Uber and Lyft gave about 24 million rides in Seattle last year, half of them starting or ending downtown, according to Durkan. The city expects that number to grow to 28 million this year and continue to rise.

Seattle already charges 24 cents a trip to cover licensing for transportation network company (TNC) drivers and to support taxi wheelchair accessibility. The new tax would effectively triple that to a total of 75 cents per ride.

The city may reduce the 24-cent fee but leave the total charge at 75 cents, directing a larger share to the new programs.

The total fee would be less than a $2.75 fee in New York City, similar to a 72-cent fee in Chicago and higher than the 20-cent fee in Massachusetts.


Over the next five years, the proposal would direct $56 million to the streetcar, $52 million toward affordable housing and $17.75 million for a new Driver Resolution Center.

The new streetcar, called the Center City Connector, would run along First Avenue and connect existing lines in First Hill and South Lake Union. Once set to open in 2018, the line is now expected in 2026. Mayor Jenny Durkan paused the project last year after cost concerns, but later decided to go ahead.

Delays, escalating construction costs and federal funding rules have driven up the project’s expected cost to about $208 million, not including associated utility work, according to the Seattle Department of Transportation (SDOT).

After 2025, the portion of the tax directed to the streetcar would be shifted to other transit, bike and pedestrian projects. Most of the housing money would also be shifted to those projects.

The housing money would have to be paired with other state and regional funding to build 500 units meant for people making between $15 and $25 an hour.

The Driver Resolution Center would offer representation for riders who have been deactivated in an arbitration process. The city has yet to decide which organization would run the center.


Drivers have complained that they can be essentially kicked off the apps with little warning. Drivers deserve “due process,” said Abdi Shire, who leads a collective of drivers called the Seattle Rideshare Drivers Association. “We are not a machine. We are human beings.”

The union that has organized some Uber and Lyft drivers, Teamsters Local 117, said little about the tax Wednesday but praised the driver pay and deactivation proposals.

“We view this as part of a broad-based package that will address the problem of unfair deactivation, establish driver pay standards with driver input, and at the same time make important community investments in affordable housing and transit,” said Lyft driver Peter Kuel in a statement provided by the Teamsters.

Michael Wolfe, executive director of the Uber-funded group Drive Forward, called the fee a “misguided regressive tax proposal that will only harm drivers and riders. It will make a transportation option Seattleites rely on every day less affordable.”

Durkan’s announcement essentially punts on questions about driver pay.

Drivers describe vastly different hourly pay, and some work full time while others use the apps to make extra cash.
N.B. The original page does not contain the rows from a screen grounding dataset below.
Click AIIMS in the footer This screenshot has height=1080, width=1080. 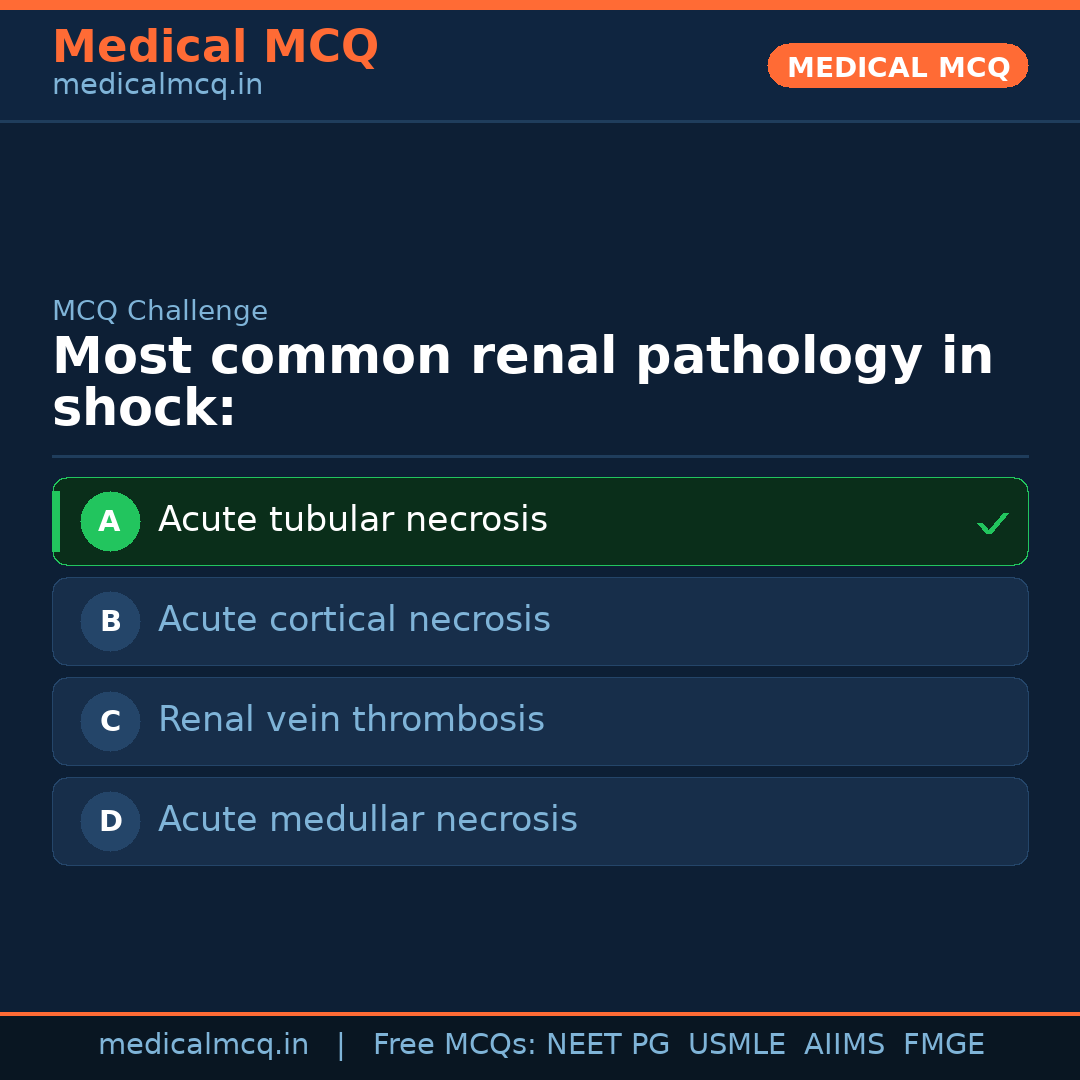click(844, 1045)
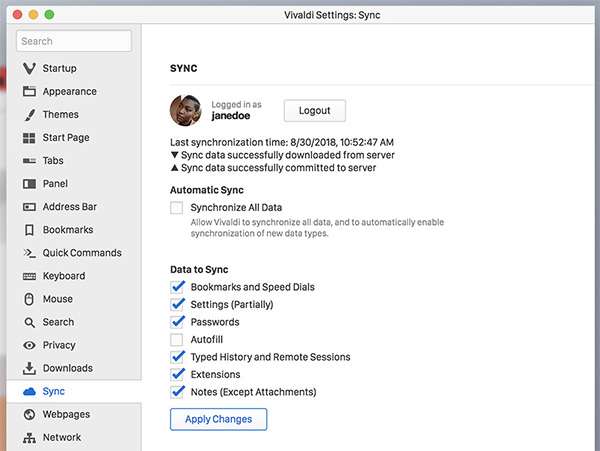Click the Quick Commands prompt icon
The image size is (600, 451).
29,253
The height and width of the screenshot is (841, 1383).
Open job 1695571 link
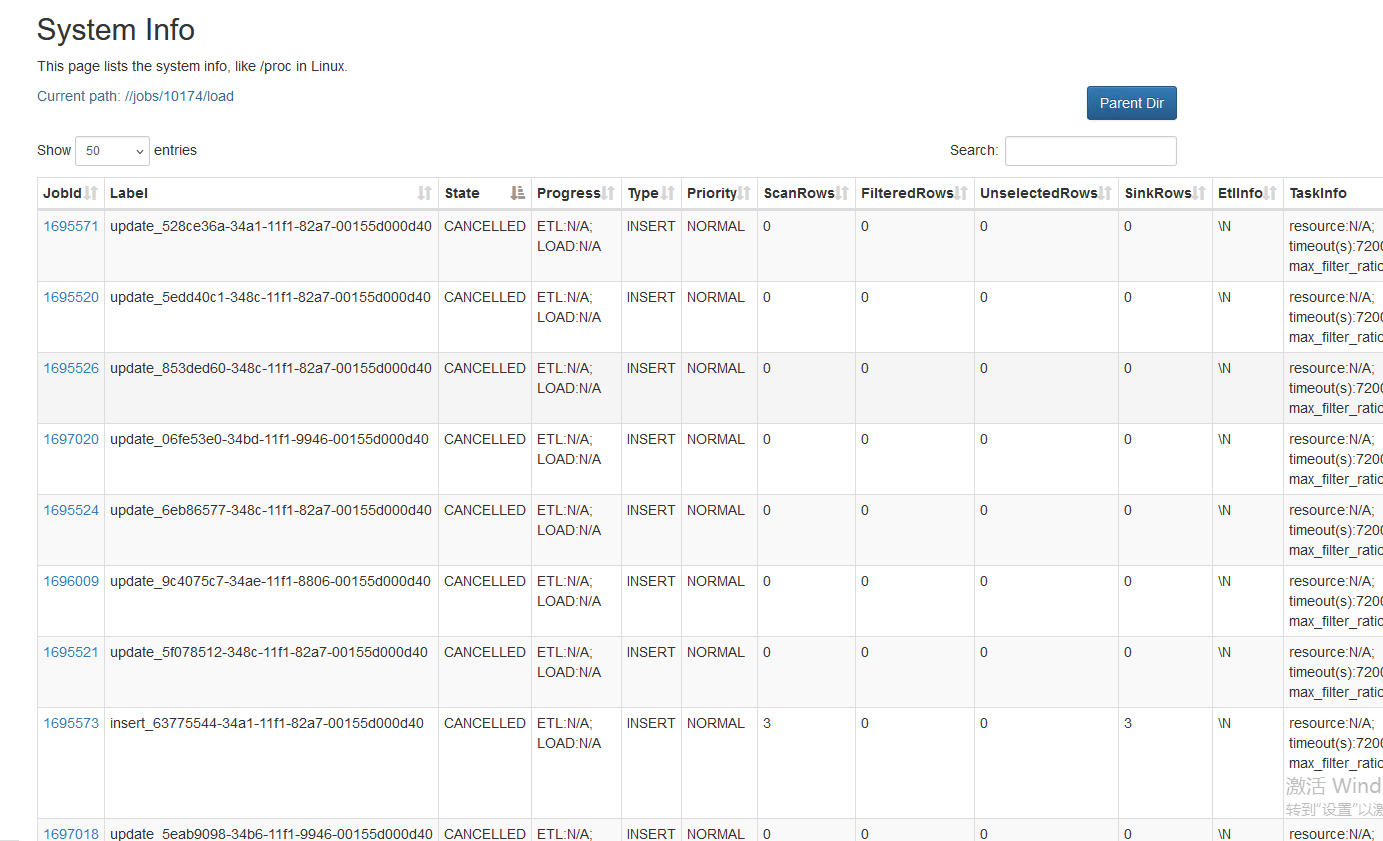pos(71,226)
While Uber says Seattle drivers make a median of between $19 and $21 an hour before expenses, Uber driver Shire said that considering expenses and full-time work, “the driver community, they are low poverty level.”

Shire said drivers need a higher per-mile rate from the companies.


Because drivers are classified as independent contractors, they are not guaranteed Seattle’s minimum wage, which is now $16 for large employers, and must pay their own expenses like gas. They are also not paid for the time spent on the way to pick up a passenger or circling waiting for rides, which the city could seek to change.

Durkan said the city will soon begin a study of driver pay in Seattle and then release a detailed proposal for ensuring drivers make Seattle’s minimum wage.

For now, Durkan will send the tax proposal to the City Council as part of her 2020 budget, where its fate is unclear.

Most council members either declined to comment or did not respond to requests for comment. In a text message, streetcar opponent and Councilmember Lisa Herbold called spending money on the project “fiscally irresponsible.”

Councilmember Abel Pacheco said he was still reviewing the plan but that, as a person without a car, he is “willing to pay more to ensure the well-being of TNC drivers and address the impacts of Uber and Lyft.”

The mayor and council members could also face organized opposition from the companies.

Uber spokesman Nathan Hambley said the company would be “reaching out to more than 575,000 active drivers and riders [in King County] encouraging them to reach out to the mayor’s office and voice their concerns.”